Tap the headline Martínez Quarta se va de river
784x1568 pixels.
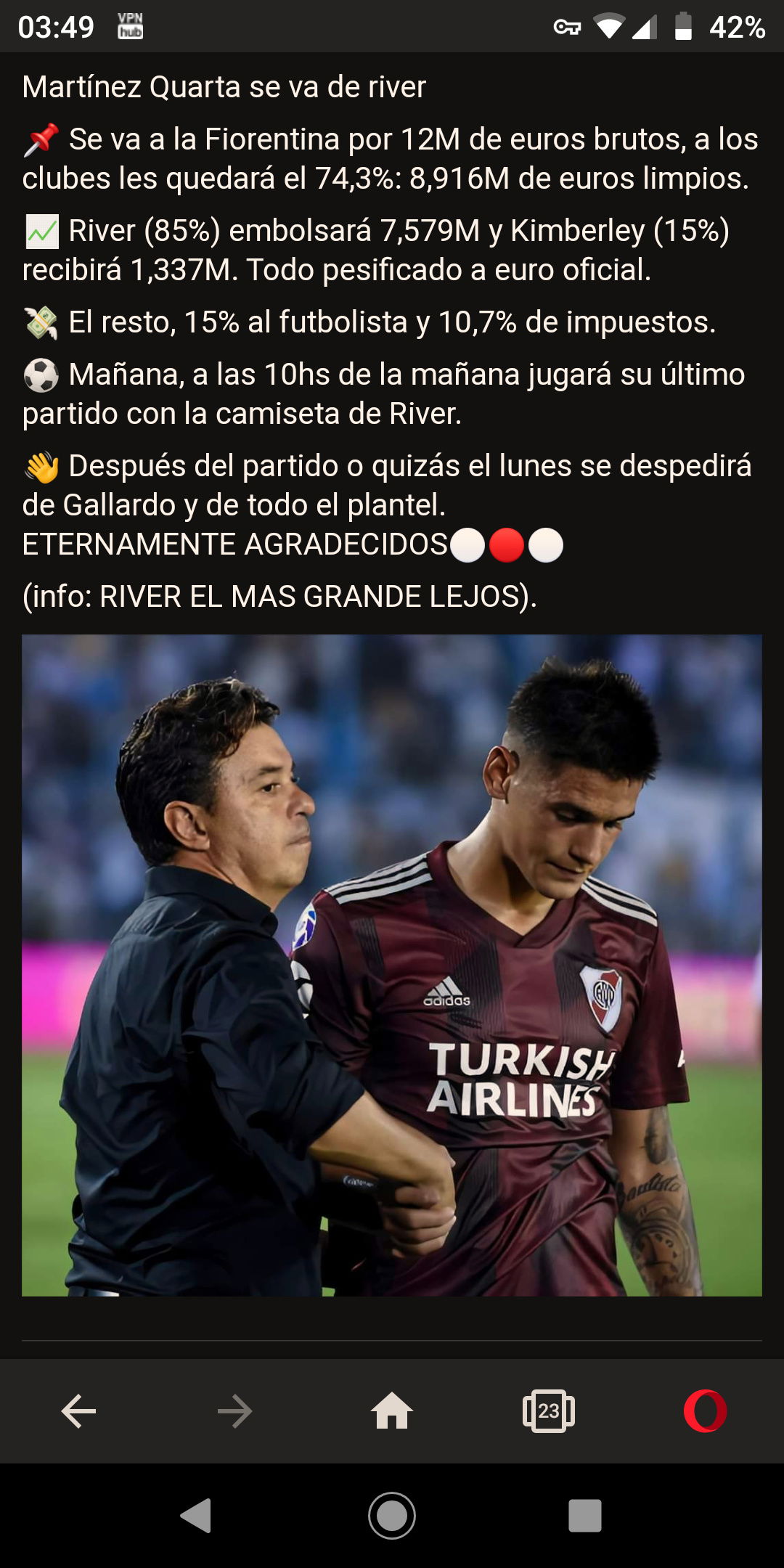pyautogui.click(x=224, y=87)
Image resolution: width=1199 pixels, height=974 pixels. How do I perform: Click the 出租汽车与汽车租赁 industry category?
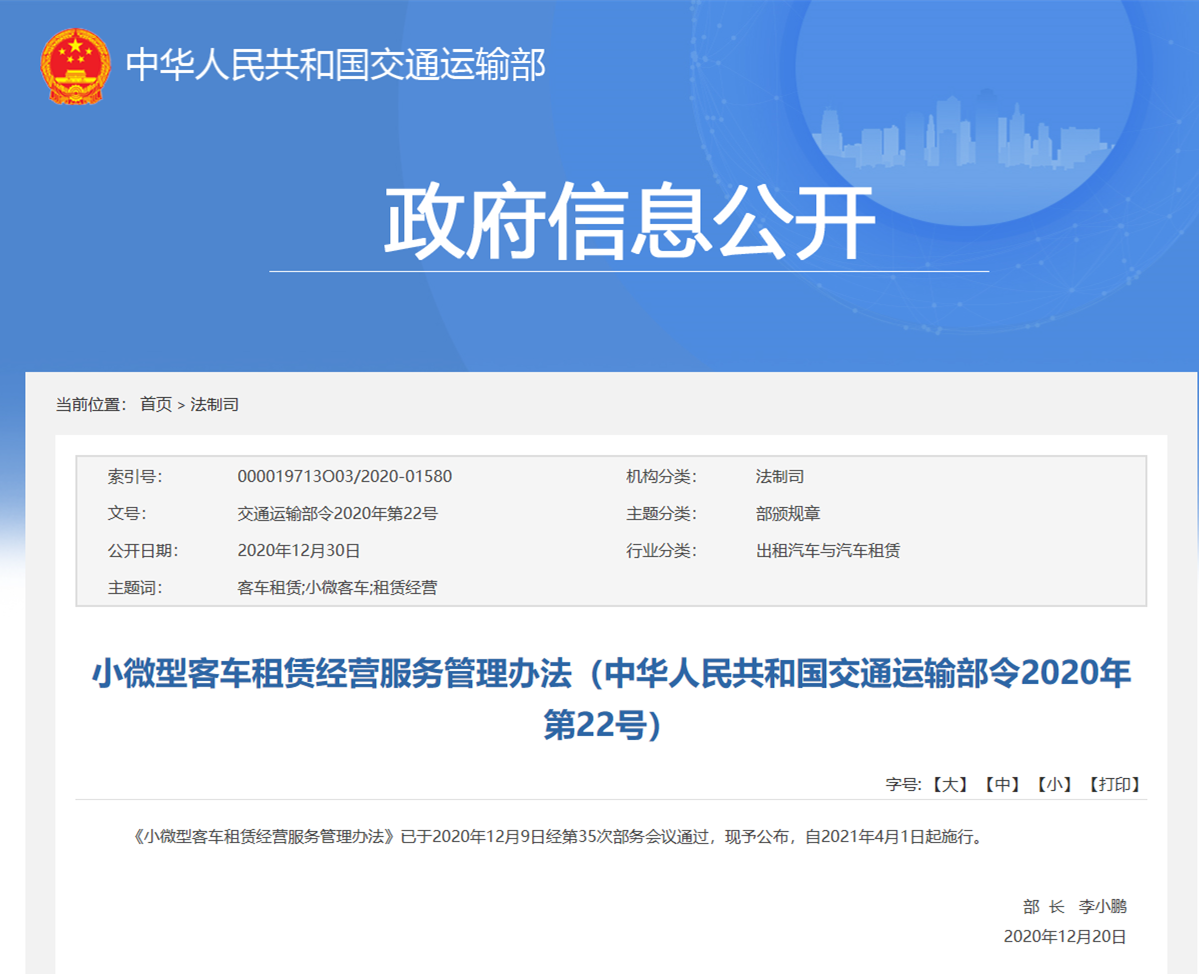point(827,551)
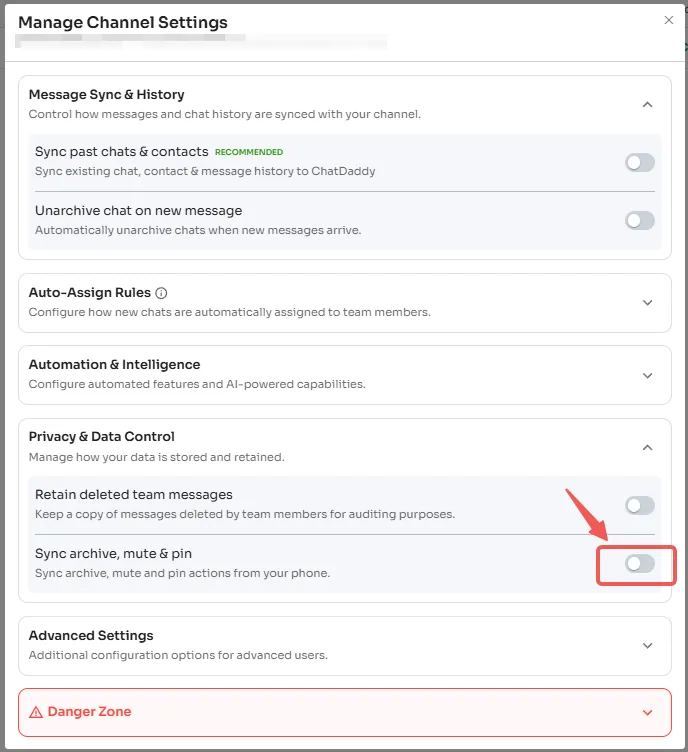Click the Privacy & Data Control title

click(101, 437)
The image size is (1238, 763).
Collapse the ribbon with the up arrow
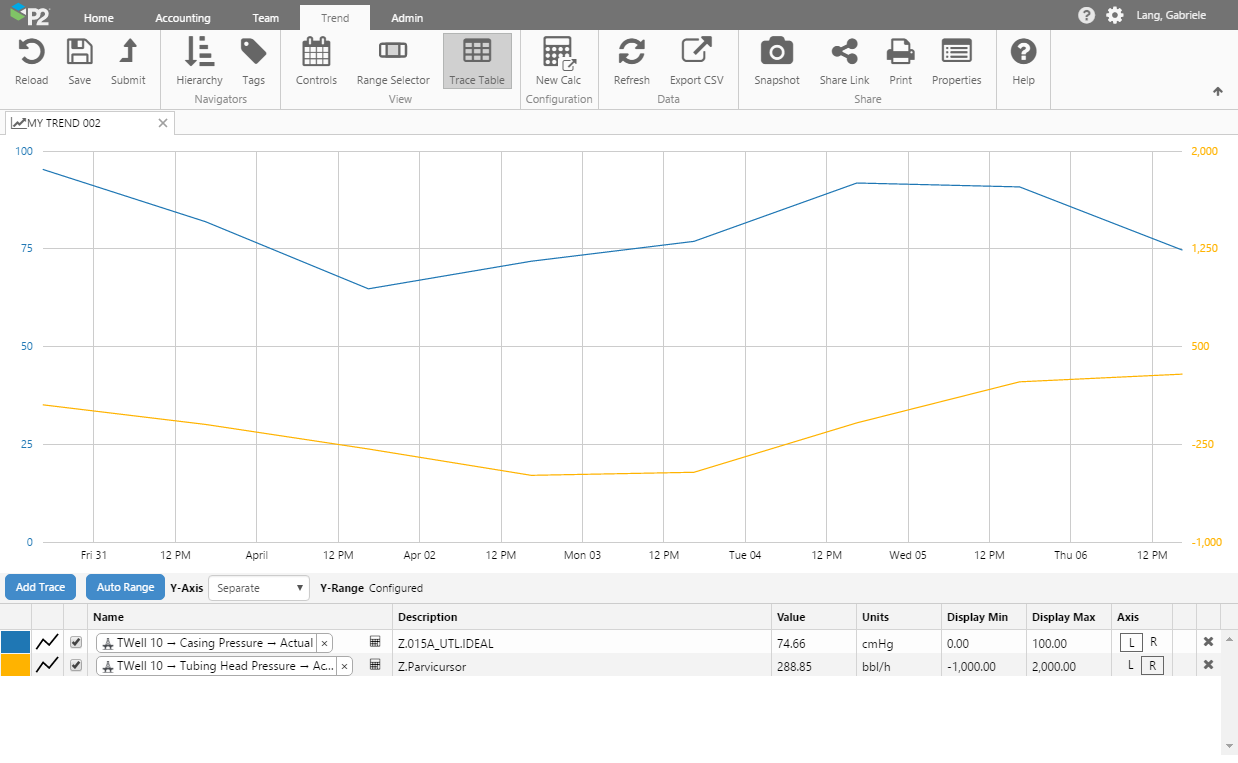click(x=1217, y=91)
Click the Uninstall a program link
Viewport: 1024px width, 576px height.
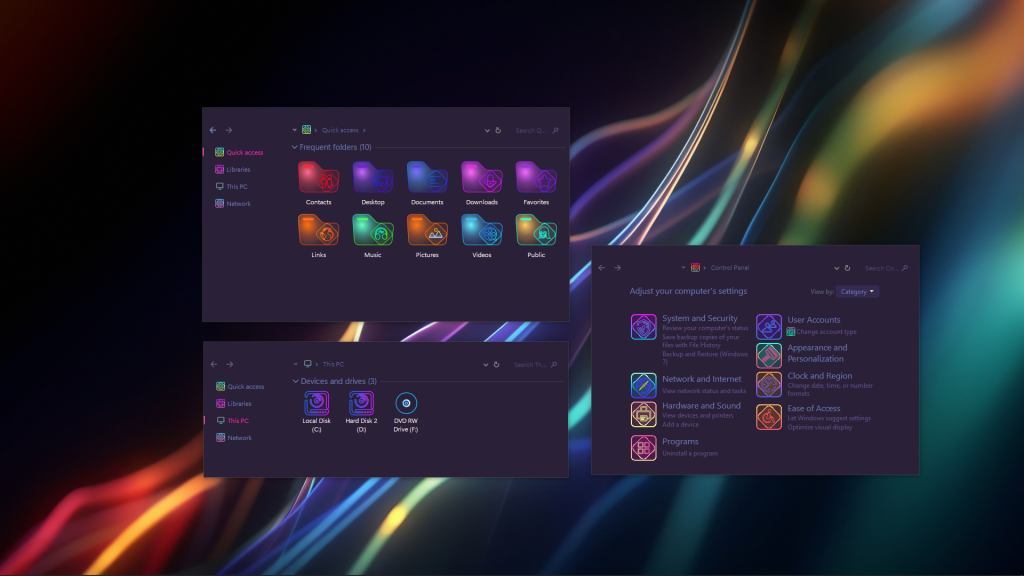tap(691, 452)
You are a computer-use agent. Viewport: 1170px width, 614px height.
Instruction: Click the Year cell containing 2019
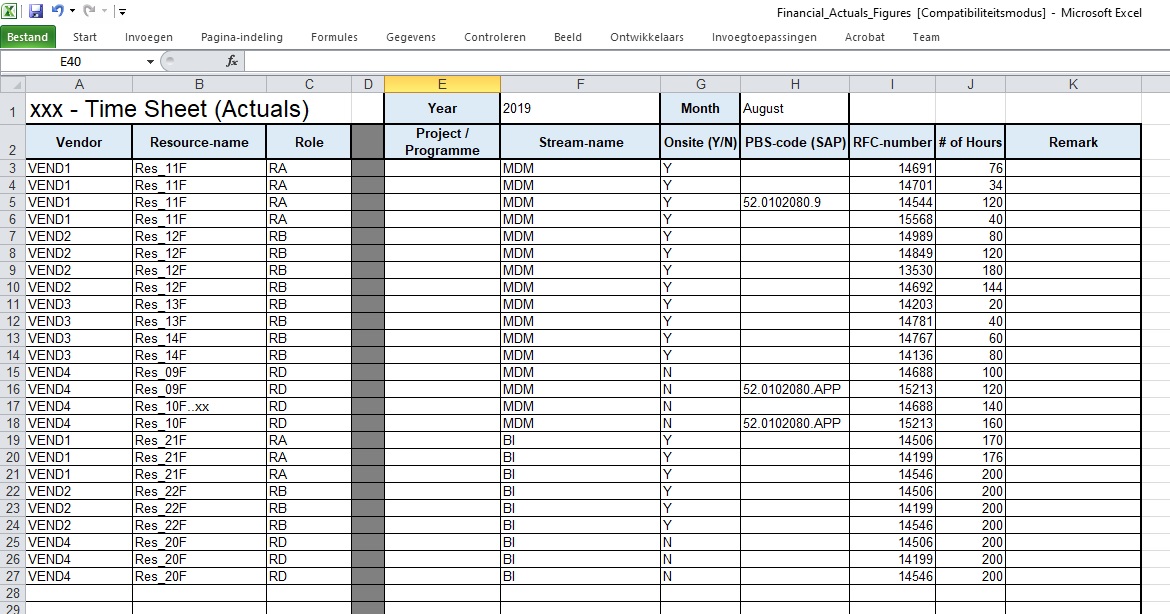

- - -

For each record above, write out its text exactly and skip any picture.

OUTPUT OF THE EXERCISE>
Tap the headline Martínez Quarta se va de river
784x1568 pixels.
pyautogui.click(x=224, y=87)
Image resolution: width=1199 pixels, height=974 pixels. How do I perform: Click the 出租汽车与汽车租赁 industry category?
point(827,551)
Click the Privacy & Data Control title

click(101, 437)
The image size is (1238, 763).
Collapse the ribbon with the up arrow
click(x=1217, y=91)
Click the Uninstall a program link
Viewport: 1024px width, 576px height.
tap(691, 452)
You are a computer-use agent. Viewport: 1170px width, 614px height.
Instruction: Click the Year cell containing 2019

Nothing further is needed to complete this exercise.